■ TASK DIRECTIONS ■
Tell me how many lines in the data include "computer", and keep the reply to that number.

■ MATERIAL TO PROCESS ■
↓

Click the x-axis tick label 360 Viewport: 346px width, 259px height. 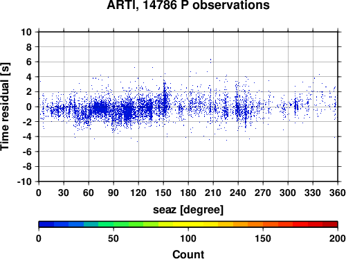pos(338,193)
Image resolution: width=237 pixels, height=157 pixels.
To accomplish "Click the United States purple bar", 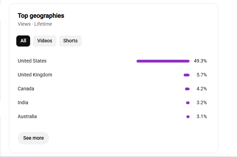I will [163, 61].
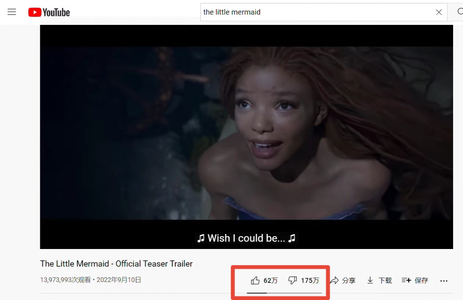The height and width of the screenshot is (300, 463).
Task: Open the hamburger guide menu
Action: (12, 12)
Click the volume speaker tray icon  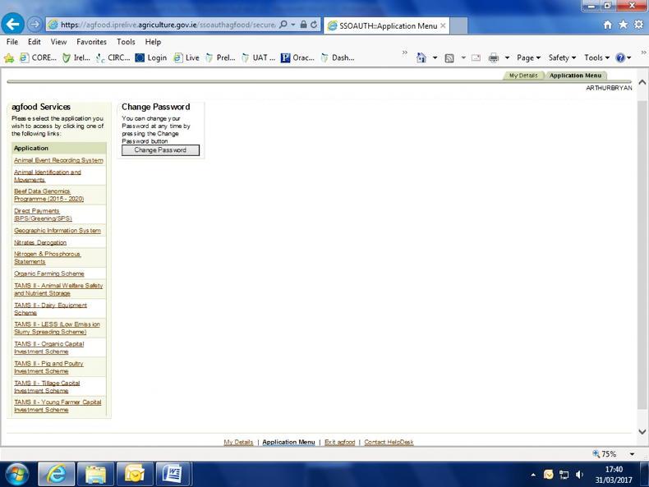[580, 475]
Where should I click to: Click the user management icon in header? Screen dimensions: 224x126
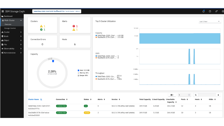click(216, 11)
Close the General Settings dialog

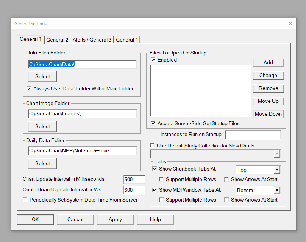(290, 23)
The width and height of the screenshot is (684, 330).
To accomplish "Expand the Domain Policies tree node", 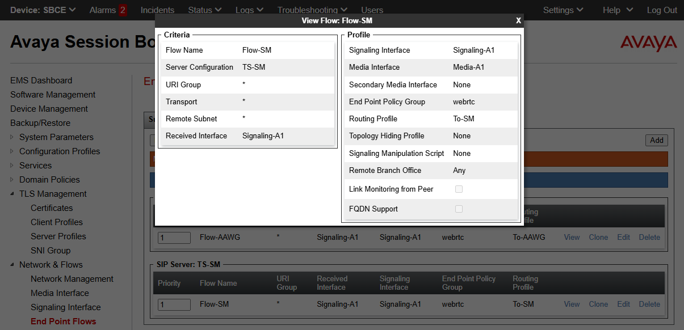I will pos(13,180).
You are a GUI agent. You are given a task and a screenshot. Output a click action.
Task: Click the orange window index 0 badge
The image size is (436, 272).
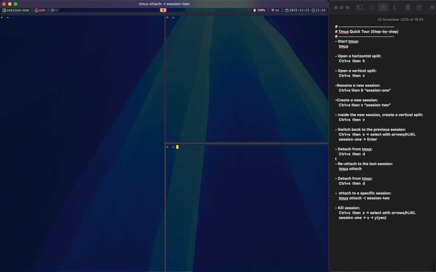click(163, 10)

↑
↓

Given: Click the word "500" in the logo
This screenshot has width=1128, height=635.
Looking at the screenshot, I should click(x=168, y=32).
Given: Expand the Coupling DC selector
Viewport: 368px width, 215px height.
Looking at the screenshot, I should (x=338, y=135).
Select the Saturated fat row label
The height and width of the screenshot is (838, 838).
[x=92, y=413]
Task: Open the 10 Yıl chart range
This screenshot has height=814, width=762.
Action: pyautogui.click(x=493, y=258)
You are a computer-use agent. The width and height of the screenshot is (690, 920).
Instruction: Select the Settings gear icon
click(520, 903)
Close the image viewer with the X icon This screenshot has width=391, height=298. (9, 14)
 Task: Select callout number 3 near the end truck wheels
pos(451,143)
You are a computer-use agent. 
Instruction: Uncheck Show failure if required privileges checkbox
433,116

↑
↓

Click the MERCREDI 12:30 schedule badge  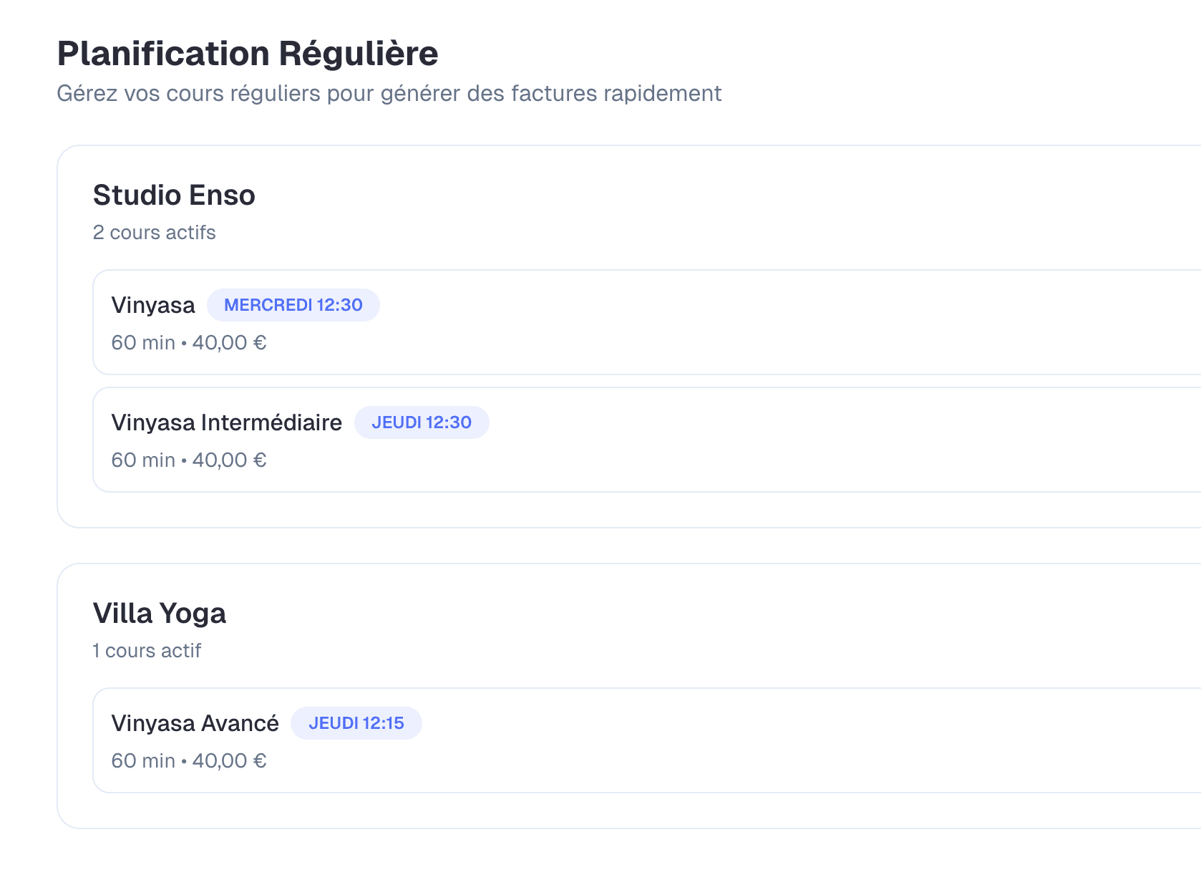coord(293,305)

↑

■ EXPECTED ANSWER ■
2